The Keep Your Finger In The Box Game is one of Czechoslovakia's favorite American pastimes. The object of the game is to Keep Your Finger In The Box for as long as possible. You can do whatever else you want during this time, but you must Keep Your Finger In The Box. The first one to remove their finger from the box loses, and therefore is called a loser for the rest of their Keep Your Finger In The Box Game career.
Directions
The Keep Your Finger In The Box Game sounds simple, but in reality, it is one of the most complex games still being played today.
1. Before starting the game, make sure you have what you need (e.g., a bottle to pee in).
2. Confirm that you have atleast one finger
3. Place your finger in the box.
4. Continue leaving your finger in the box.
5. Do not take your finger out of the box.
6. Stop thinking about taking your finger out of the box; if you do, you'll lose.
7. Make sure your finger is still placed in the box.
8. Think to yourself, "Is it really worth it?" And then answer, "Yes, of course it is."
9. Keep a close watch on the other player's finger to make sure it is indeed still in the box.
10. Do not take your finger out of the box.
11. If you feel the need, pee in your pee bottle.
12. Do not think pessimistically; The Keep Your Finger In The Box Game does not usually last forever.
13. Wait.
14. Do not stop waiting until your opponent's finger has exited the box.
15. Wait.
16. Pee in bottle.
17. Why are you still thinking about taking your finger out of the box?! STOP IT!!
18. Now apologize.
19. Wait.
20. Continue waiting.
21. Wait some more.
22. Repeat all above steps until either the other player takes his finger out of the box and loses like a loser or the universe collapses in on itself and the game ends by default.
Strategies
The Directions for The Keep Your Finger In The Box Game were just a guideline for play. They did not explore the other, less fair, ways to play the game. As stated before, The Keep Your Finger In The Box Game is very complex; indeed, there are dozens of strategies employed by gamers around the world that are meant to test the strength and courage of their opponents. A list of possible strategies for The Keep Your Finger In The Box Game follows:
* Sing the anchient hawaiian hula chant and summon the gods to deep fry your opponent
* Try staring at your opponent until he/she explodes.
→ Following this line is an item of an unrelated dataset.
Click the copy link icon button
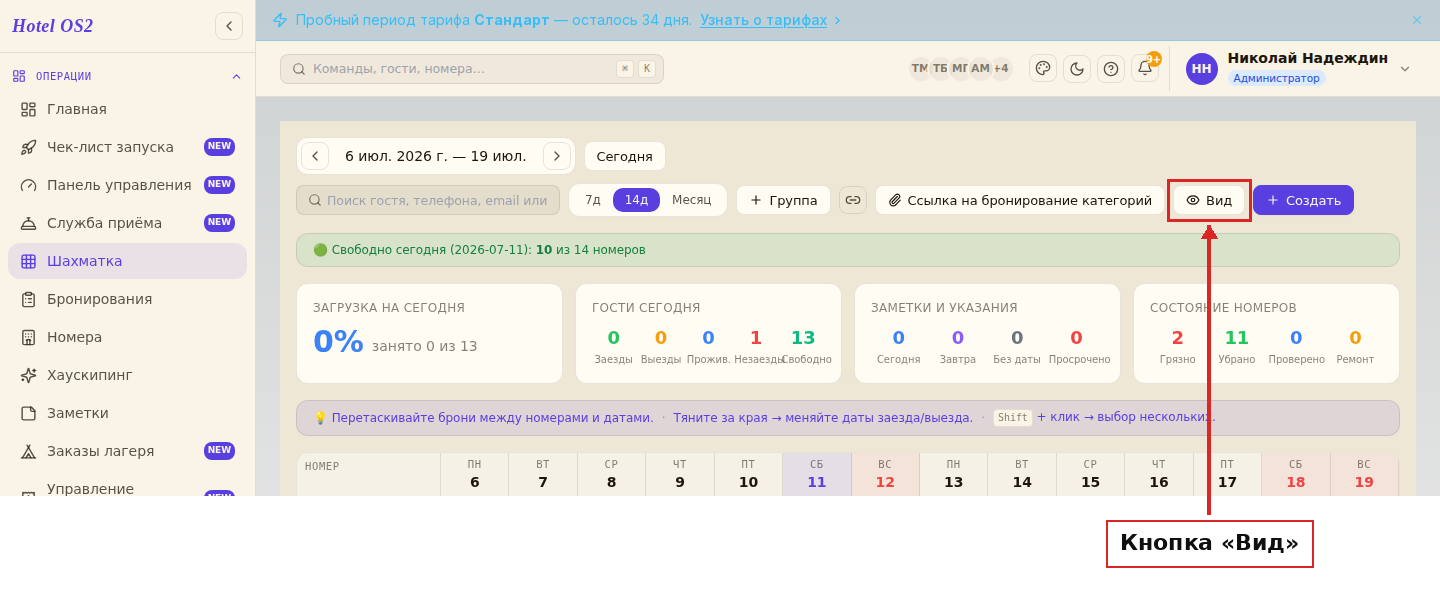1440x591 pixels. 853,200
* Make extremely annoying noises with your mouth and/or other parts of your body.
* If your opponent happens to be afflicted with OCD, remind him/her of how many other peoples' fingers have been in that box, and then threaten to touch him/her.
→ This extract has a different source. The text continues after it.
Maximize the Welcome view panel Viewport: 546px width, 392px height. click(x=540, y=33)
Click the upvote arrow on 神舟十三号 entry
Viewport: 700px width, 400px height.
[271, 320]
* Spit into your opponent's side of the box.
* Grab a piece of foil and start chewing on it.
* Start making jokes about your opponent's mom.
* Start muttering incomprehensibly, and then refuse to answer when your opponent asks, "What?"
* Tell your opponent that you're playing the game on ancient Indian burial ground, and that the ghosts come out at sundown.
* Hire a hooker to seduce your opponent. (Note: This is a risky strategy; make sure you yourself do not get seduced instead.)
* Bring a cat to rub in your opponents face.
* Cut off one of your fingers and leave it in the box. Then go off and do whatever you want, but make sure that you are able to determine whether or not your opponent's fingers are still in the box.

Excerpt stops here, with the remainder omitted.